The Hostage Academy by I. A. Watson is another strong entry in this collection. The death of a senator in a plane crash barely crosses Knight's radar but when the love of his love, Benita, meets a similar fate, then it's time for this Knight to go on a crusade. Strong characterization highlight this very personal mission of Knight's and emotions run high as the airman tries to solve a compelling mystery in his search for vengeance.
Fear From Above by Frank Schildiner has Richard Knight going it alone in an intriguing adventure slightly hampered by its wordiness. The strange disappearance of the crew of a ship out of Jack London's The Sea Wolf leads Knight on an adventure that sets itself apart from the norm. Some great action and vivid description make for a rousing adventure in the air, on the ground and on the high seas.

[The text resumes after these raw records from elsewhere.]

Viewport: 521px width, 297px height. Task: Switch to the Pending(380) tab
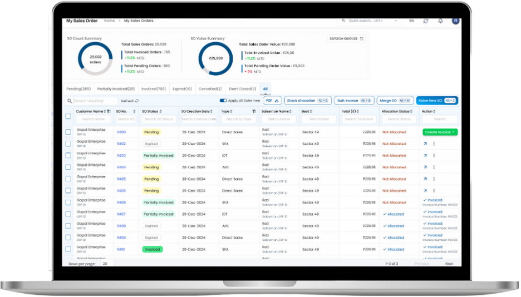[x=78, y=88]
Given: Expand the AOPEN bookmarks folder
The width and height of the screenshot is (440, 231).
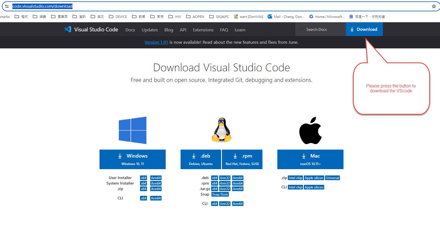Looking at the screenshot, I should point(195,17).
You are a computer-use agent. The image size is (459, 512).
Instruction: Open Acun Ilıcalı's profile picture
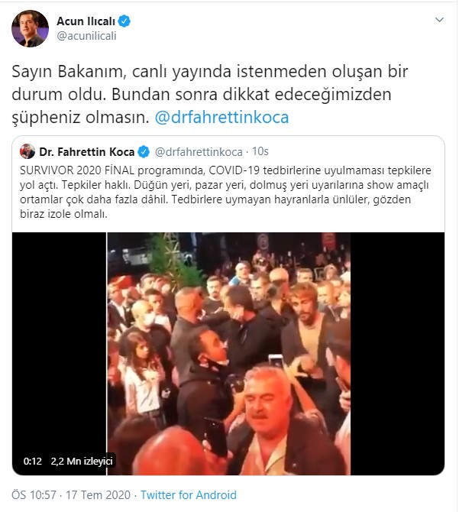tap(30, 29)
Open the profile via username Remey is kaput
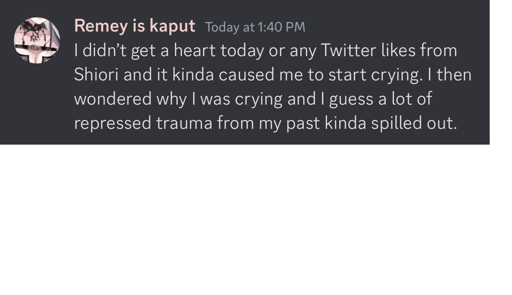 134,26
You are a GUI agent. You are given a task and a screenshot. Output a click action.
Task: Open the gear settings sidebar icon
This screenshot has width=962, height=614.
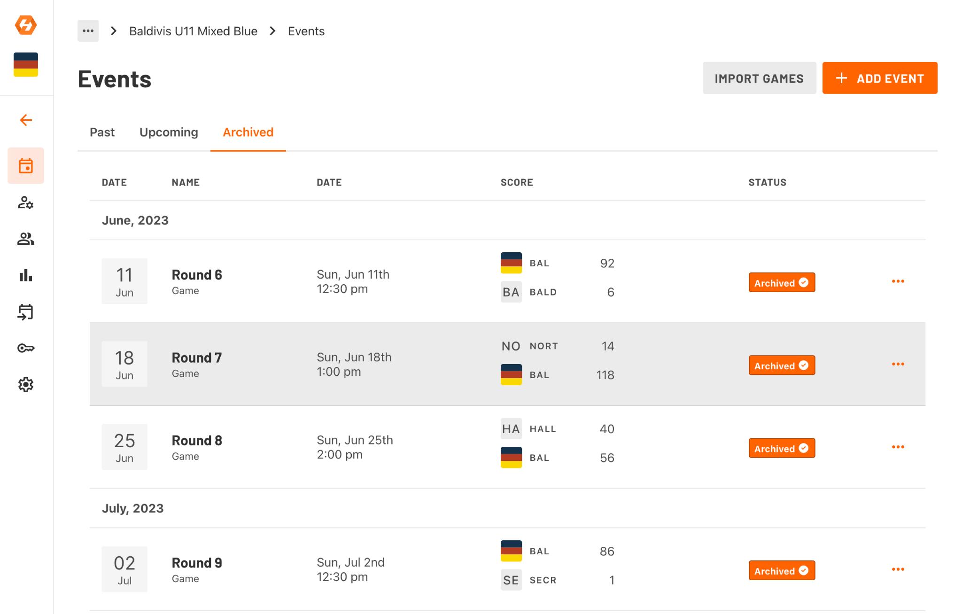click(x=26, y=385)
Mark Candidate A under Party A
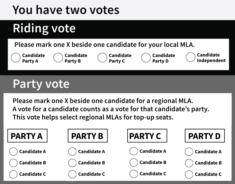The image size is (235, 184). coord(13,151)
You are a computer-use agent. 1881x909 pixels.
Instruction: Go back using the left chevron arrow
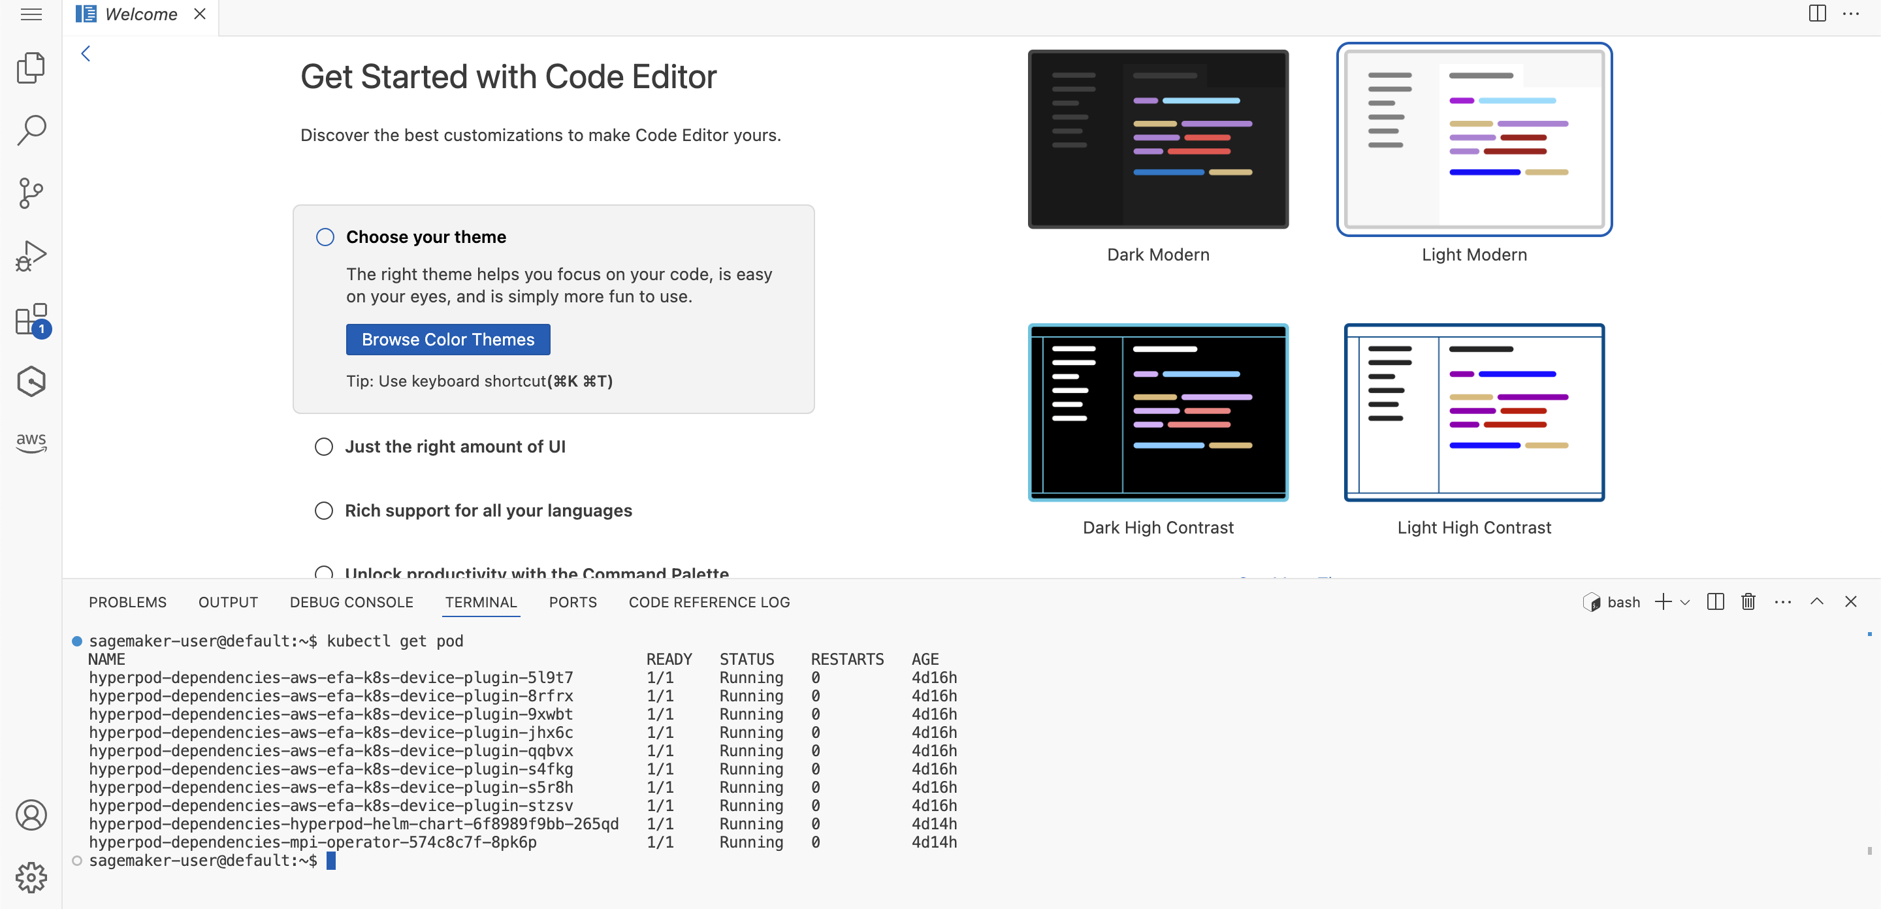86,53
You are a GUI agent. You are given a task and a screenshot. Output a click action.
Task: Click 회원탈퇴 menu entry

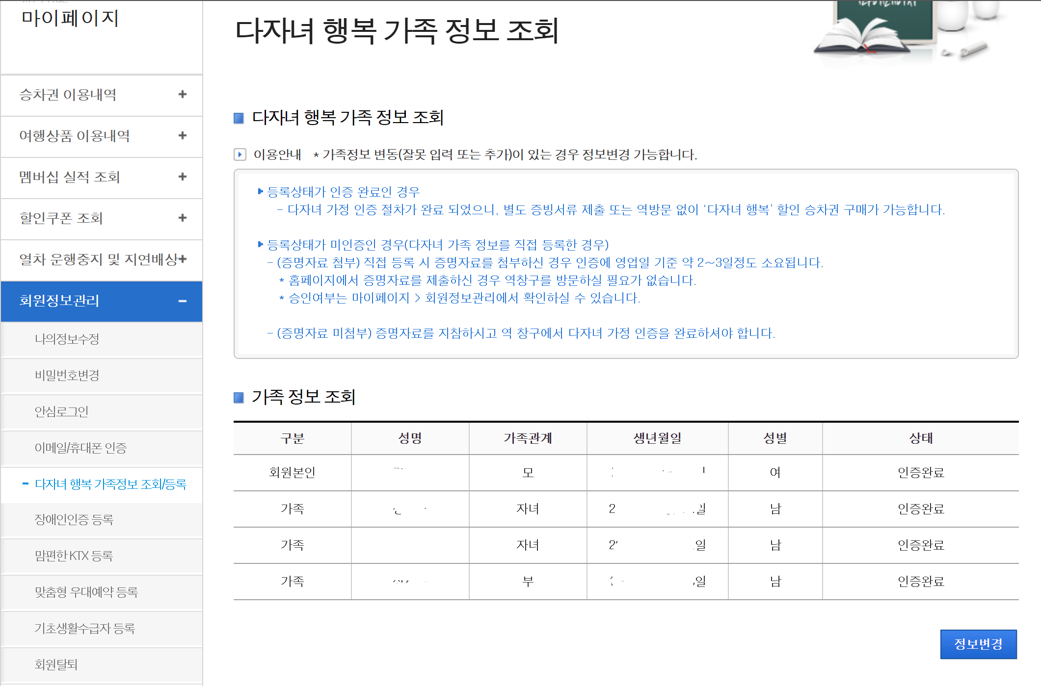[56, 665]
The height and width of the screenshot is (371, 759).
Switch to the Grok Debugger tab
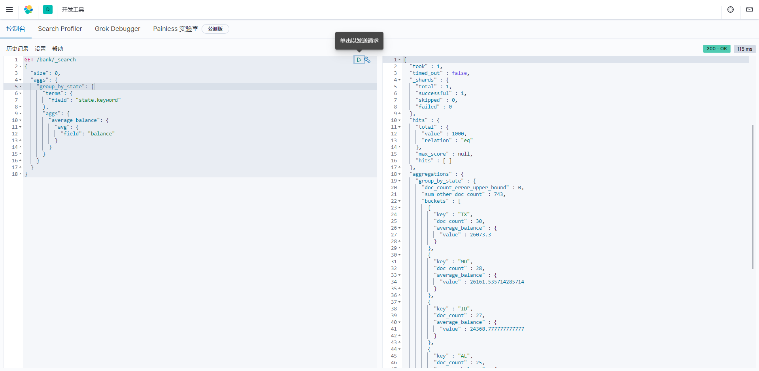click(x=117, y=29)
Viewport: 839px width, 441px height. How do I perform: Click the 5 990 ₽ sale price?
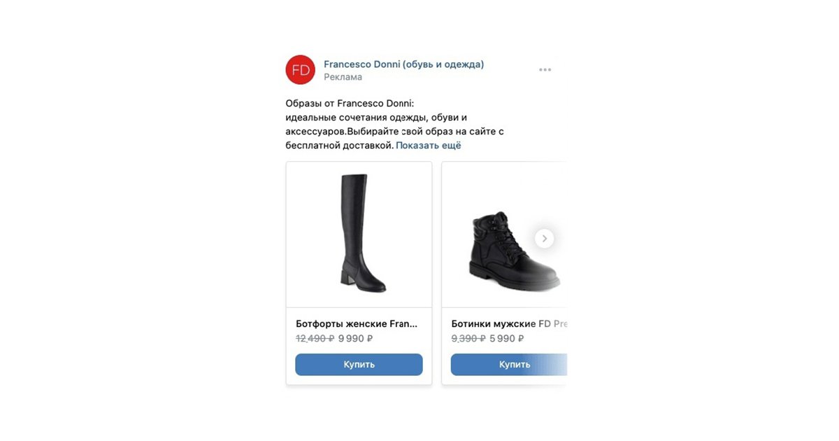click(507, 339)
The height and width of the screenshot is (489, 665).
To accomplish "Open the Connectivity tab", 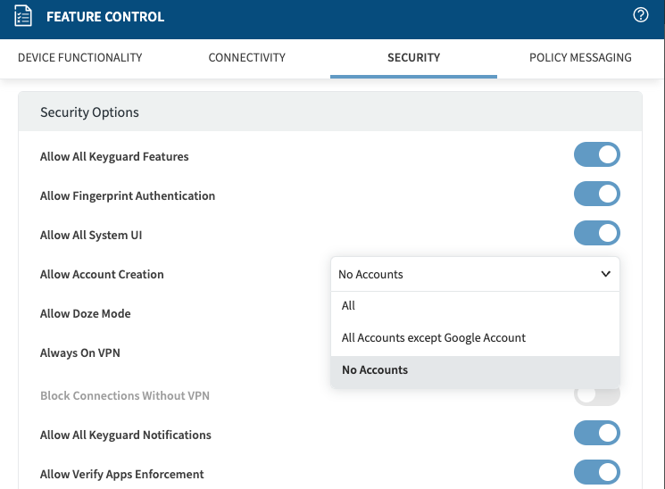I will pyautogui.click(x=246, y=57).
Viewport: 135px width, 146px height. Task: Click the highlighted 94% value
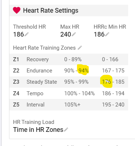pyautogui.click(x=84, y=71)
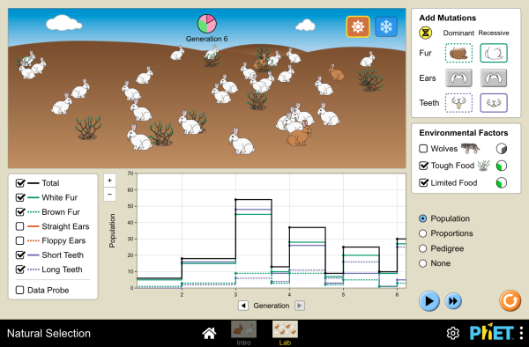Uncheck the Tough Food checkbox

[423, 166]
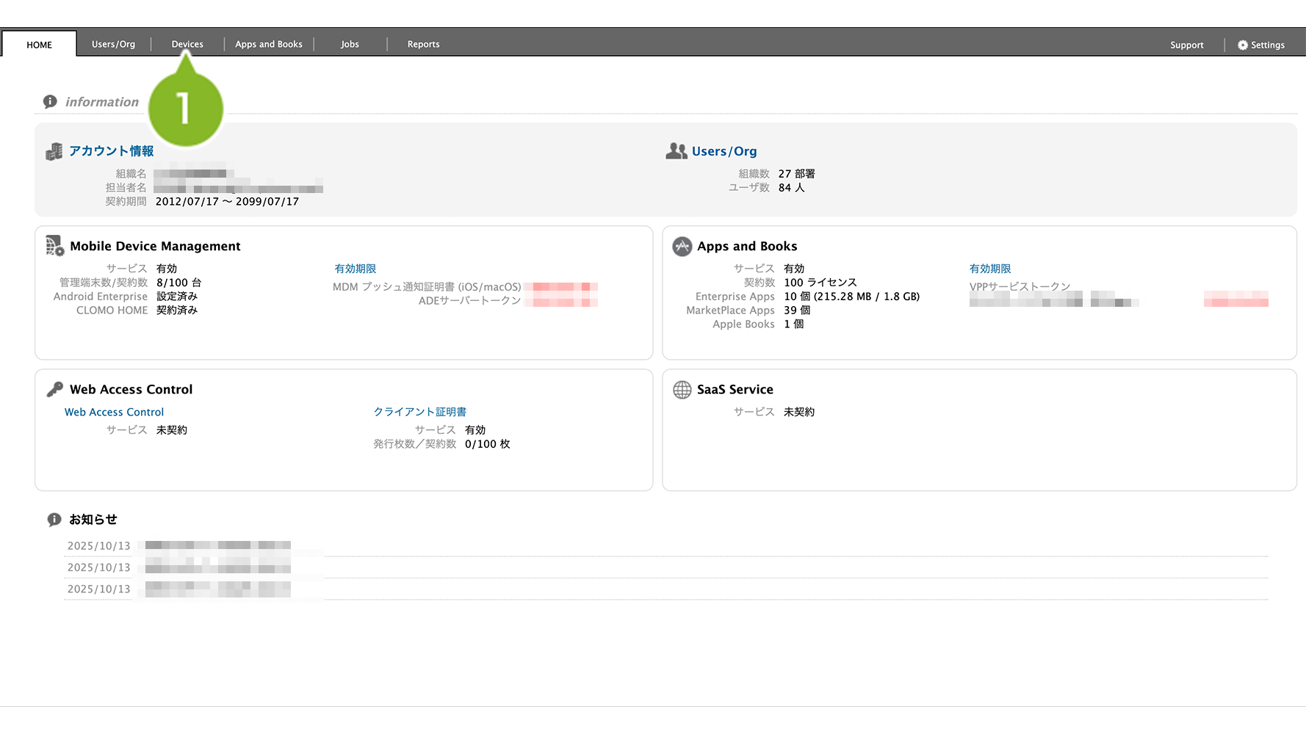Click the Web Access Control key icon
Viewport: 1306px width, 734px height.
pos(55,389)
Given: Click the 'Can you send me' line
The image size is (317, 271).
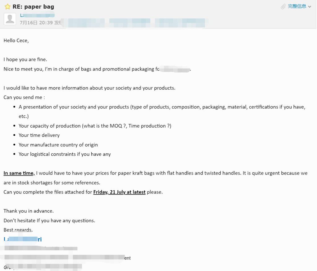Looking at the screenshot, I should (24, 97).
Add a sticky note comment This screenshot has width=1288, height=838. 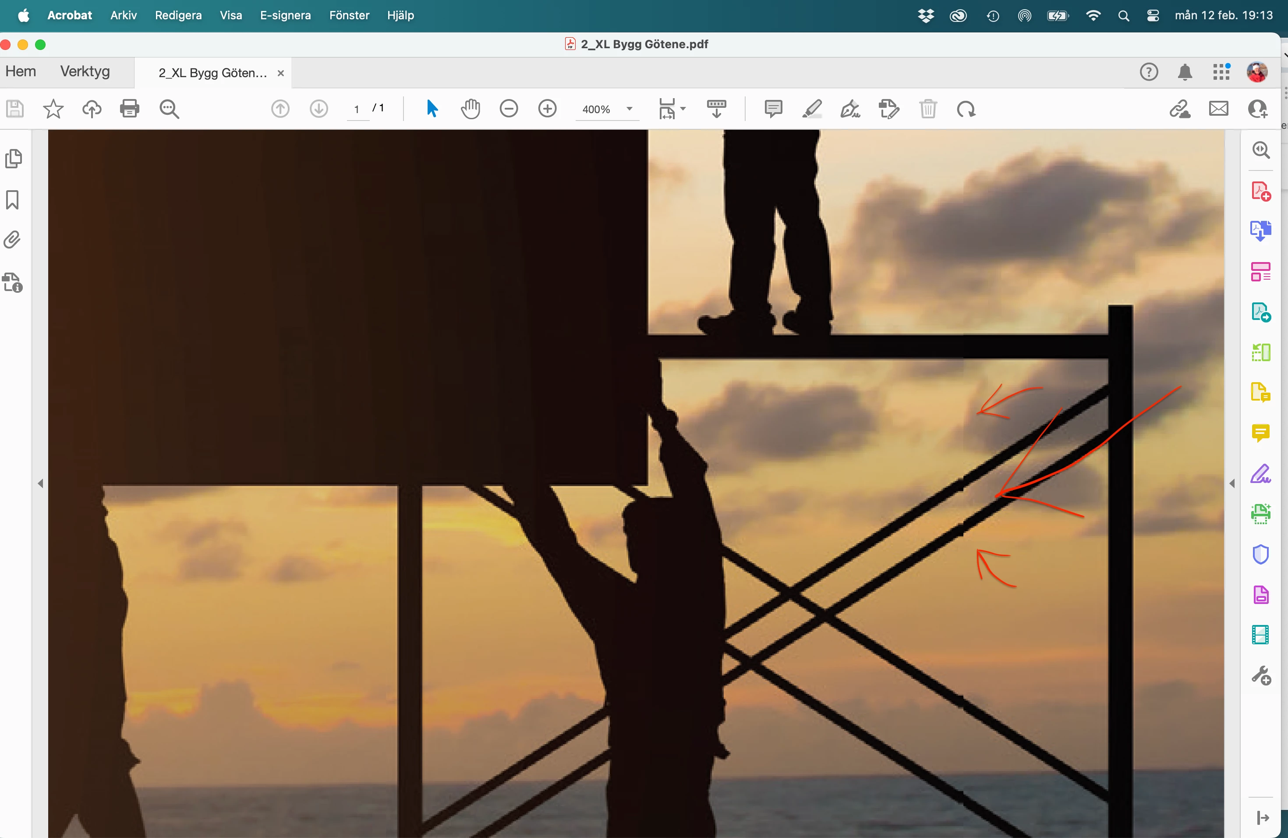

Crimes of the Ancients by Adam Lance Garcia is my personal favorite in this fine collection. It starts with a bang and the pace does not let up. A character-driven tale, it features Knight going toe-to-toe and quip-to-quip with a former love interest. The plot is never fully explained but given that classic pulp tales generally featured the simple Good vs Evil plot to begin with, it's interesting to see a detailed breakdown of the situation Knight finds himself in being left to the readers. It's as if Garcia is saying to pulp fans: "You've read enough of these great action yarns, you already know what the story is here." Although the banter did get annoying in spots, this new approach to a traditional pulp tale, the ending in particular, left a pleasant taste in this reader's mouth after closing the book.
The New Adventures of Richard Knight is sure to please pulp fans, old and new, as well as any action junkie. It's available in print and as an ebook so they've got your preferred method of reading covered. If you're a fan of action fiction, then this book is for you. Don't miss it!
Pro Se Publication's The New Adventures of Richard Knight is a collection of six adrenaline rush stories featuring the pulp hero who hasn't appeared in print since 1942. Along with sidekick Larry Doyle, Knight fights evil which appears in many forms, while reminding us of the conflict at the time with the Nazi regime. The creators of these stories are well-known to readers everywhere: Josh Reynolds, Barry Reese, Terry Alexander, I.A. Watson, Frank Schildiner, and Adam Lance Garcia.
Knight is back in all his glory, flying the planes and shooting the guns every secret agent longs to have. It's still the early 1940s in the dialogue when men were men and women were, well--dangerous.
Each of the six stories draws the reader in from the first sentence and doesn't let go until the end. Highly recommended.